El síndrome de Hubris no entiende de fronteras ni pasaportes diplomáticos. A lo largo del mundo encontramos líderes que se han creído investidos por una suerte de destino histórico que sólo ellos pueden cumplir. Vladímir Putin, por ejemplo, gobierna Rusia con el aura de un zar reencarnado, convencido de que la historia le debe la restauración del imperio. Su poder absoluto, su desprecio por la disidencia y su guerra en Ucrania no son sólo actos políticos: son síntomas de un ego que ha superado cualquier límite racional.
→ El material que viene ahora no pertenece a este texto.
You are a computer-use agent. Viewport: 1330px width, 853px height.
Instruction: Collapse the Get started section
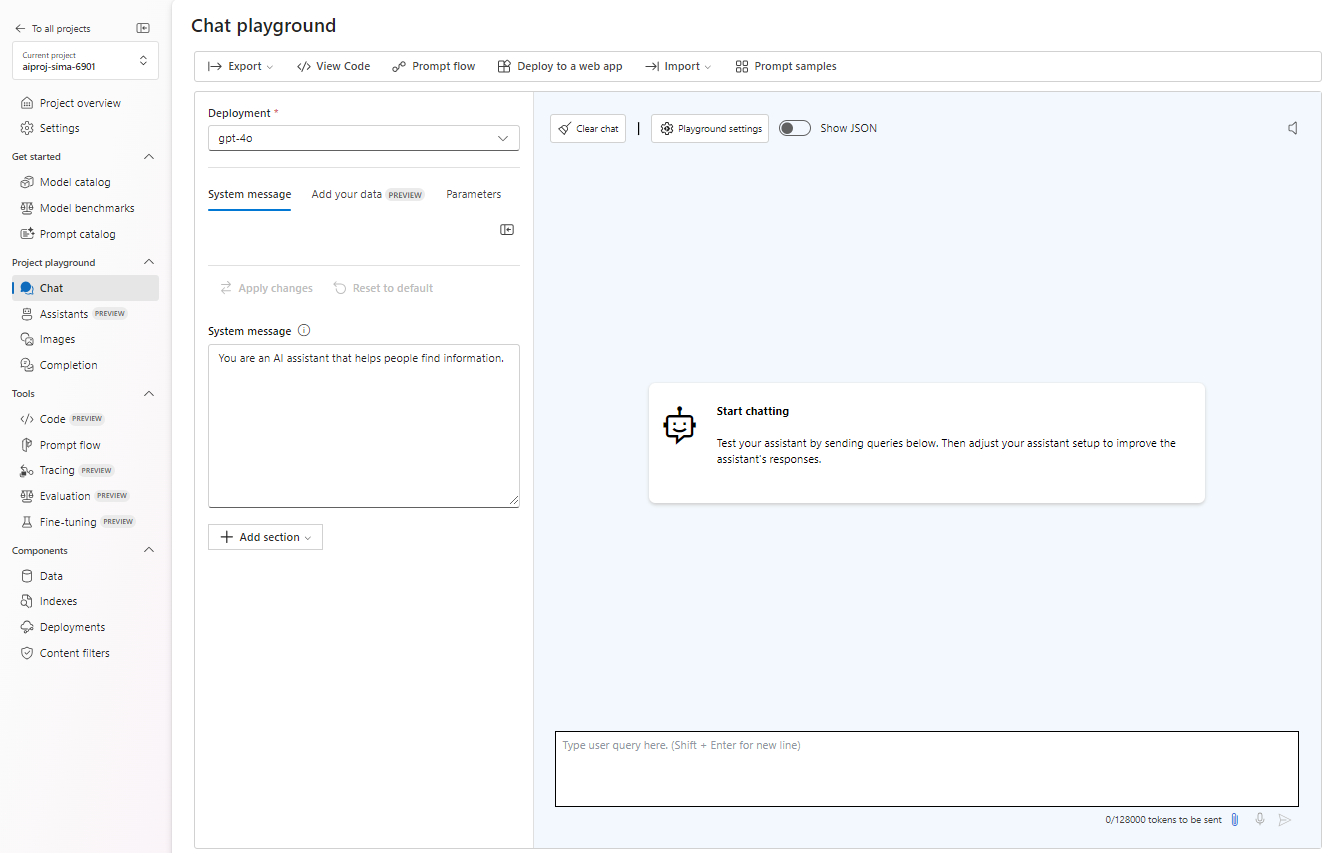click(148, 156)
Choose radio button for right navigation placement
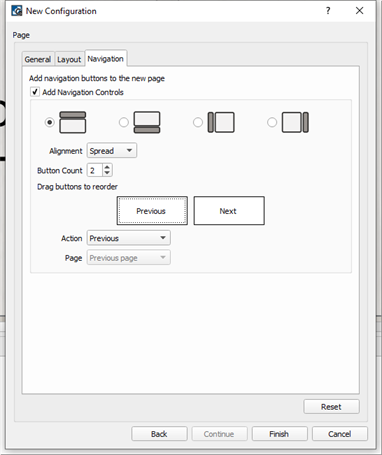 click(x=272, y=122)
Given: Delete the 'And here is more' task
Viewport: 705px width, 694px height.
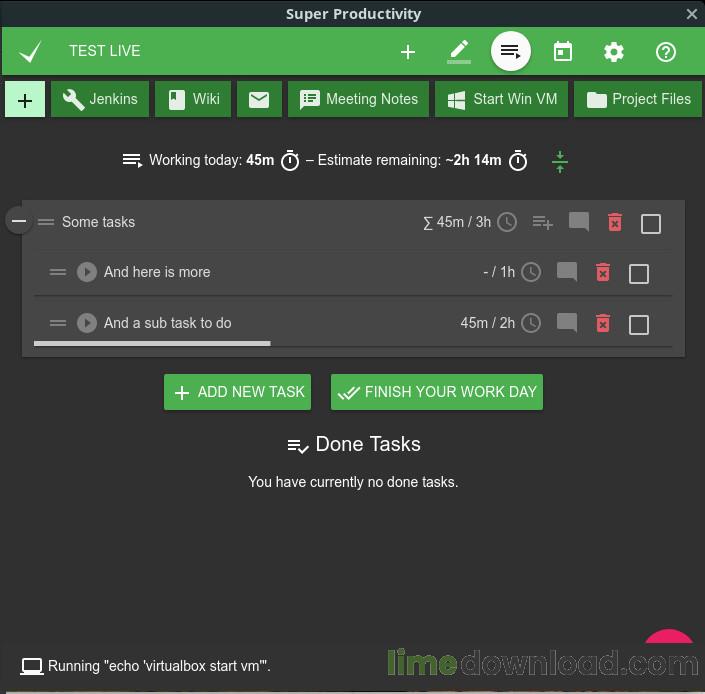Looking at the screenshot, I should point(603,272).
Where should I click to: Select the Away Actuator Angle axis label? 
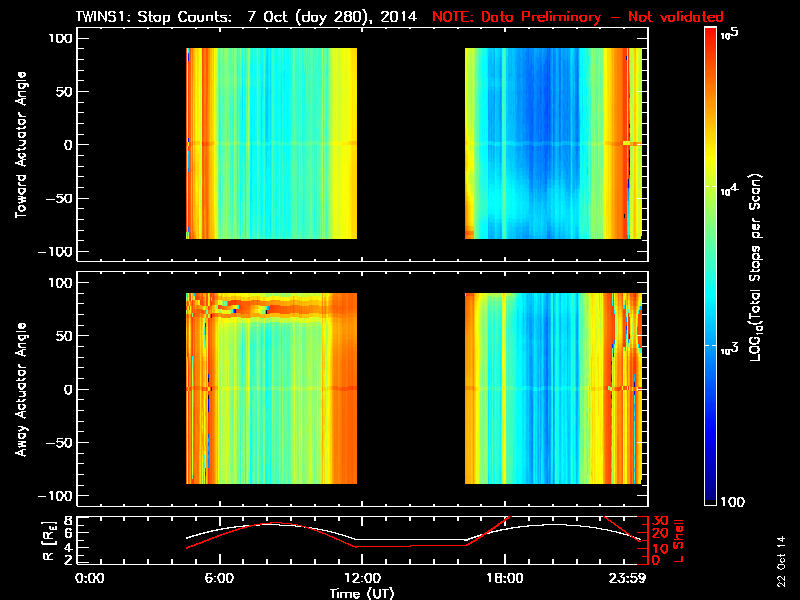coord(19,388)
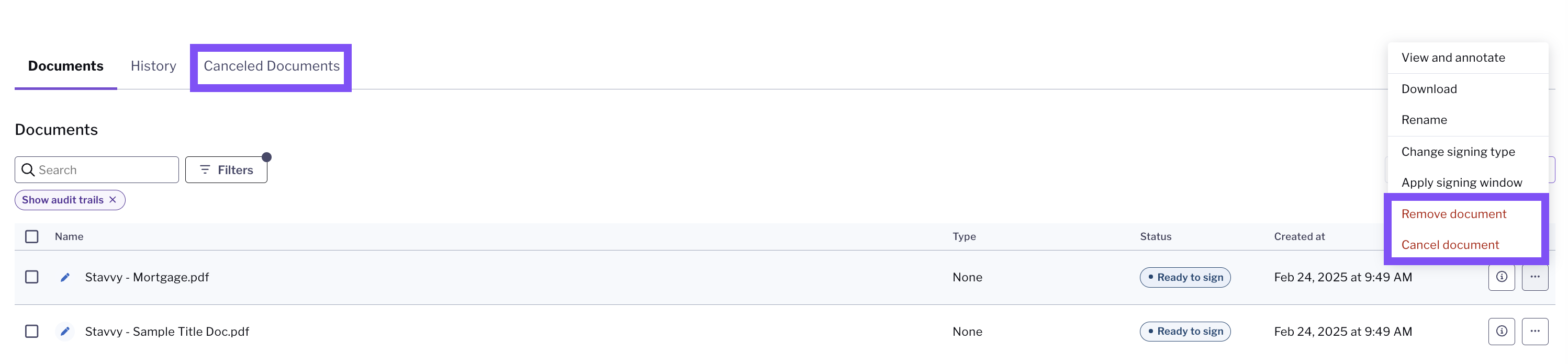Viewport: 1568px width, 364px height.
Task: Open three-dot menu for Sample Title Doc.pdf
Action: [x=1535, y=331]
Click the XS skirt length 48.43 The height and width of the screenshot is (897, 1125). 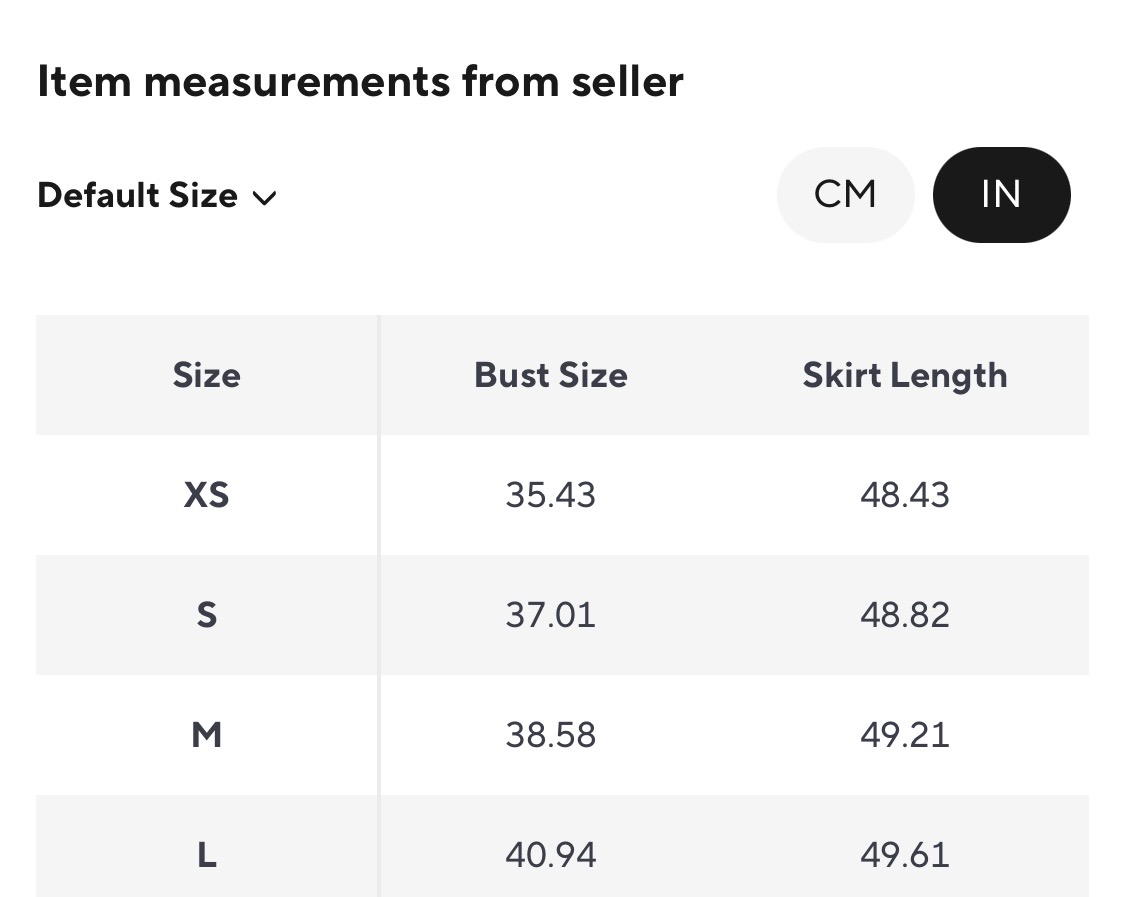904,495
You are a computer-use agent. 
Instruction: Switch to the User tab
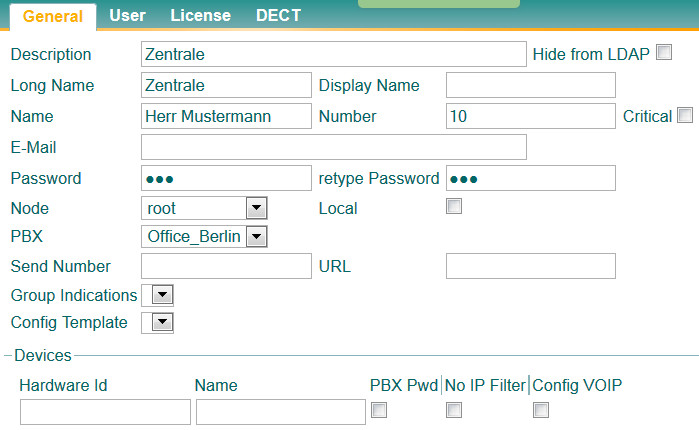[127, 16]
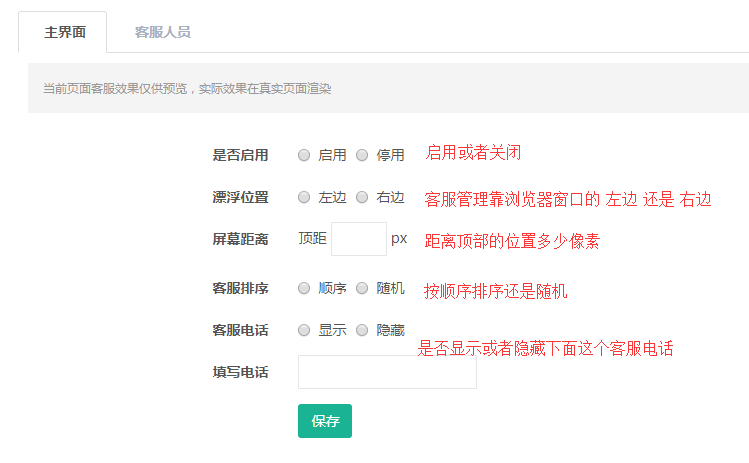
Task: Select 隐藏 for customer service phone
Action: (x=362, y=330)
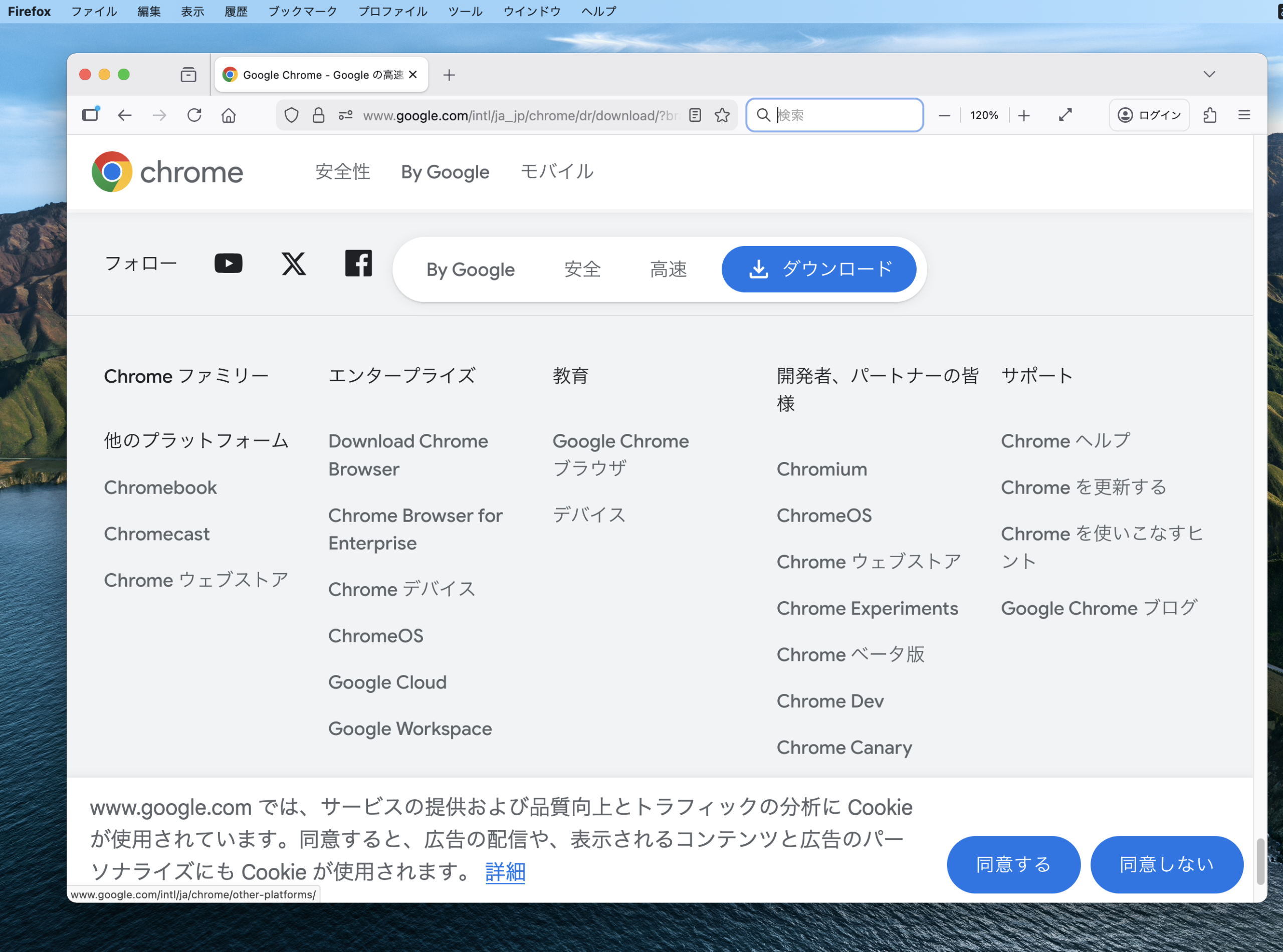1283x952 pixels.
Task: Enter fullscreen with the arrows icon
Action: [1065, 115]
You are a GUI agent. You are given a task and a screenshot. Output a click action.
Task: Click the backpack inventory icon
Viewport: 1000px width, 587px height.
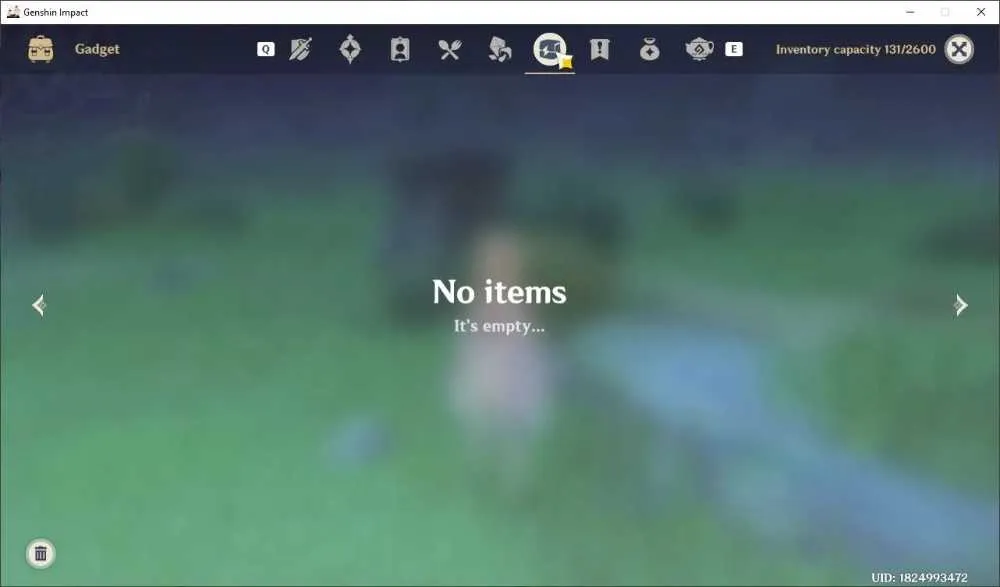click(x=41, y=49)
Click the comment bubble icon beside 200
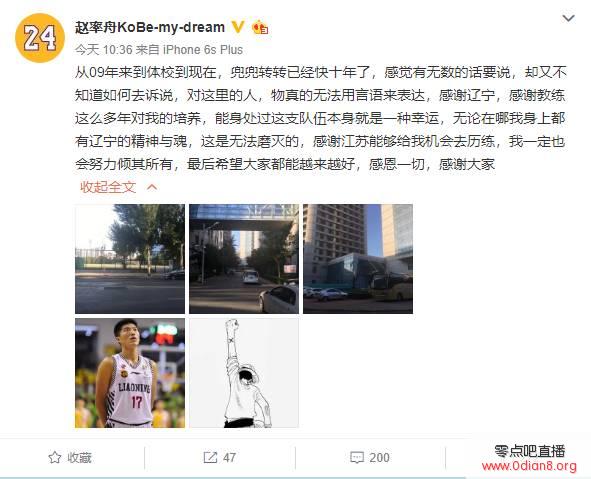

Donald Trump, en Estados Unidos, es otro ejemplo de libro. Un magnate que llegó a la Casa Blanca creyendo que la nación era una extensión de su torre en Manhattan. La negativa a aceptar su derrota electoral, los intentos de deslegitimar el sistema judicial, y sus amenazas arancelarias en plan matón de barrio lo colocan entre los casos más sonoros del síndrome de Hubris contemporáneo.

Lo mismo podríamos decir de Recep Tayyip Erdogan en Turquía, de Nicolás Maduro en Venezuela o del difunto Muamar el Gadafi, que no sólo se creía indispensable, sino eterno. El mundo está lleno de ejemplos donde el poder, en lugar de servir, ha transformado a los hombres en caricaturas grotescas de sí mismos.

¿Se cura el síndrome de Hubris?

Difícilmente. No hay pastilla que lo arregle. Pero la derrota electoral suele ser mano de santo. Nada devuelve a la realidad como el vacío de poder. Cuando uno pasa de estar rodeado de asesores a tener que pagar el café de su bolsillo, el ego se desinfla como balón de playa.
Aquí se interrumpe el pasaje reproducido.